She Was a Realtor. And a Gang Leader.

Shayan Asgharina/Los Angeles Magazine

We all need a respite from the onslaught of Trump-induced news. Here's a great piece form our friend Sam Quiñones, about a former LA gang leader who went on to become a successful realtor. We can all use a good redemption story.

When Irene Rodriguez died last year at 72 of complications from Parkinson’s, Calvary Mortuary in East Los Angeles filled with mourners. A video screen showed photos of her beaming at various ages, for Irene was a woman who made her house a center of family and community life in the Florence-Firestone district of L.A. County.
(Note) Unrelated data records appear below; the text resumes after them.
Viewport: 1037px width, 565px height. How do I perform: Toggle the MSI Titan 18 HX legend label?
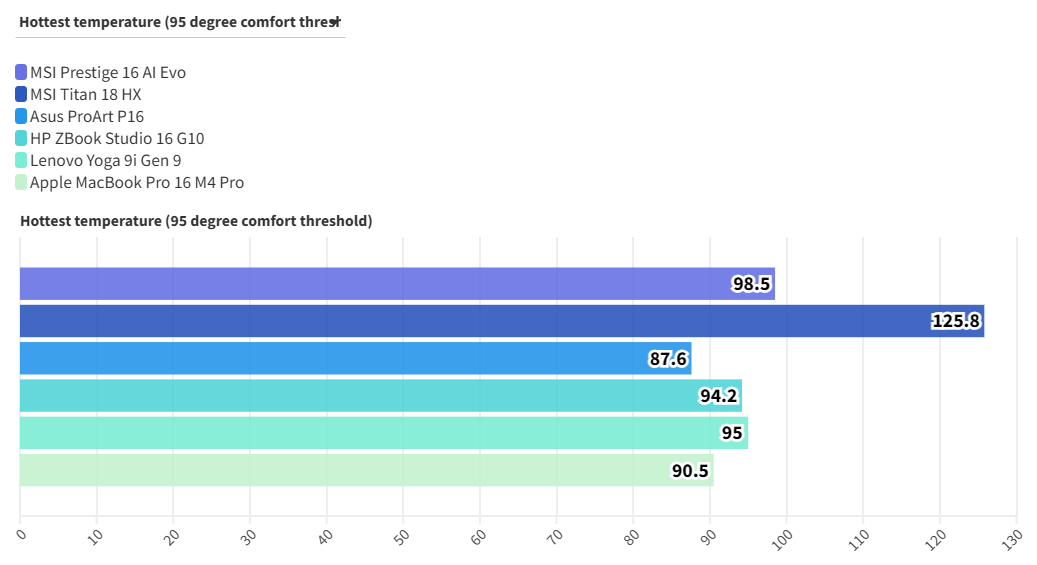tap(85, 94)
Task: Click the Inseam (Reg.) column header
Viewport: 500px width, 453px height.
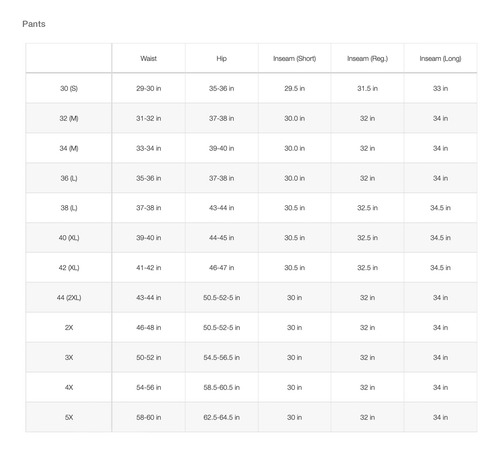Action: coord(367,59)
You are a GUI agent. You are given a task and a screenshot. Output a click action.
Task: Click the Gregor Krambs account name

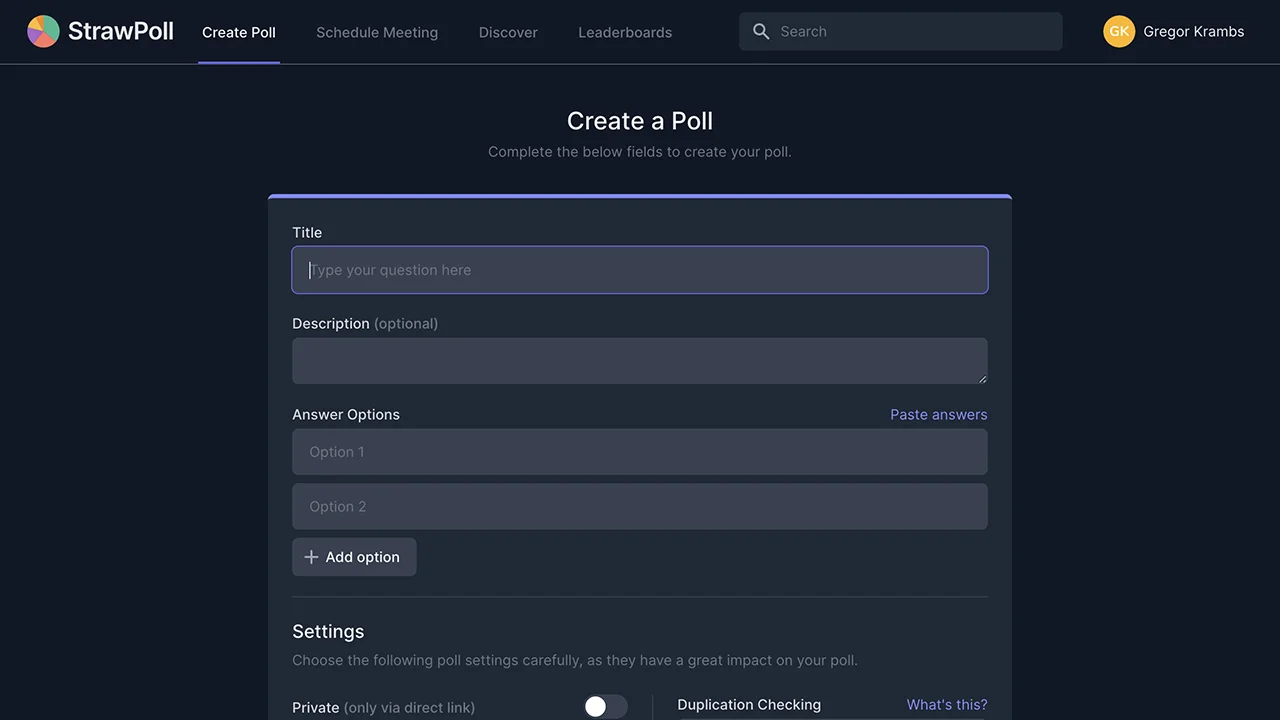click(1194, 31)
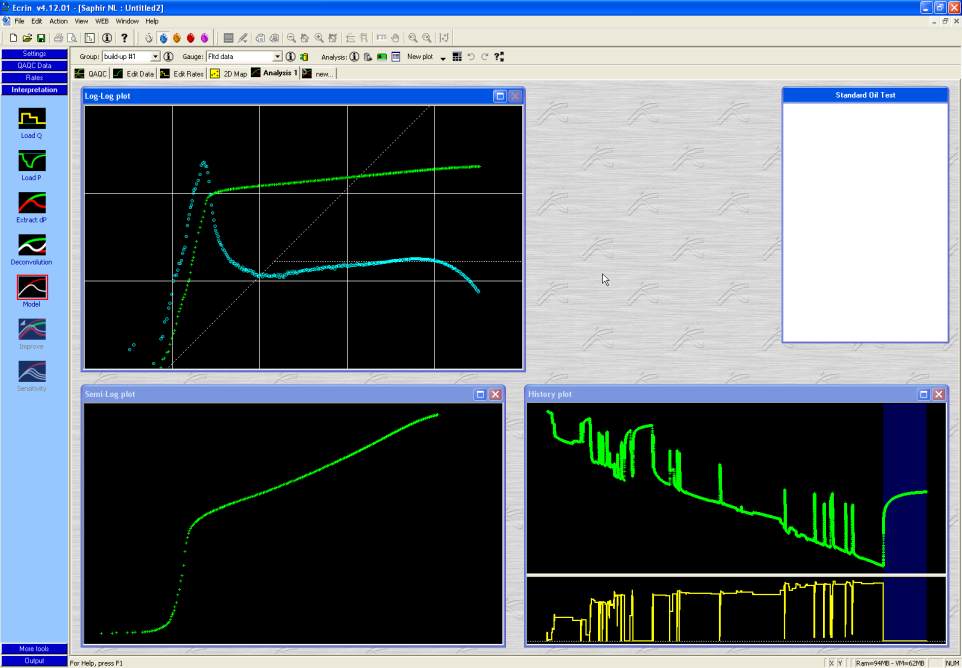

She and her husband, Raymond, a foreman at a plastics-compound plant in City of Industry, raised three daughters there, and as Irene’s siblings fell into drugs and gang life, she raised two of her nieces and a nephew as well.

One of those nieces sat in the second row of the chapel during the service. Dark-skinned with dark eyes, Arlene Rodriguez is an effervescent 45-year-old, yet she can quickly revert to double negatives and the finger-wagging “bitch, please…” swagger of the Florence streets where she grew up. Wearing a low-cut black dress that revealed a scar not far from her heart, she nodded to cousins, nieces, and ex-uncles, pointing out those who were down for the hood back when things were raging in Florencia 13, the dominant street gang in the area. Several of the men at the funeral had been to prison; a few women had husbands who were still locked up. Some people kept their distance from Arlene. Others approached to say hello. “My friends, they care about the person I am, not about the rumors,” she said to me quietly. “They’ve matured. They’ve moved out of that street thinking and barrio code of ethics.”

She’d joined Florencia 13 at age ten, and though she was never far from it, she tried to move on. By 2006, the thirtysomething mother of four sons had become a real estate agent. Houses in the area were going for hundreds of thousands of dollars. FOR SALE signs bearing her photo went up all over the place. Business was good. Then Arlene Rodriguez was appointed by the Mexican Mafia prison gang to run Florencia 13. The gang’s first and only female shot caller, she reigned as Queen of the Barrio, managing both her real estate business and the gang’s tax-collection efforts on behalf of the Mexican Mafia. When hood gossip turned against her, Arlene fled to the East Coast with a new identity, a new life. To the surprise of everyone, though, she came home.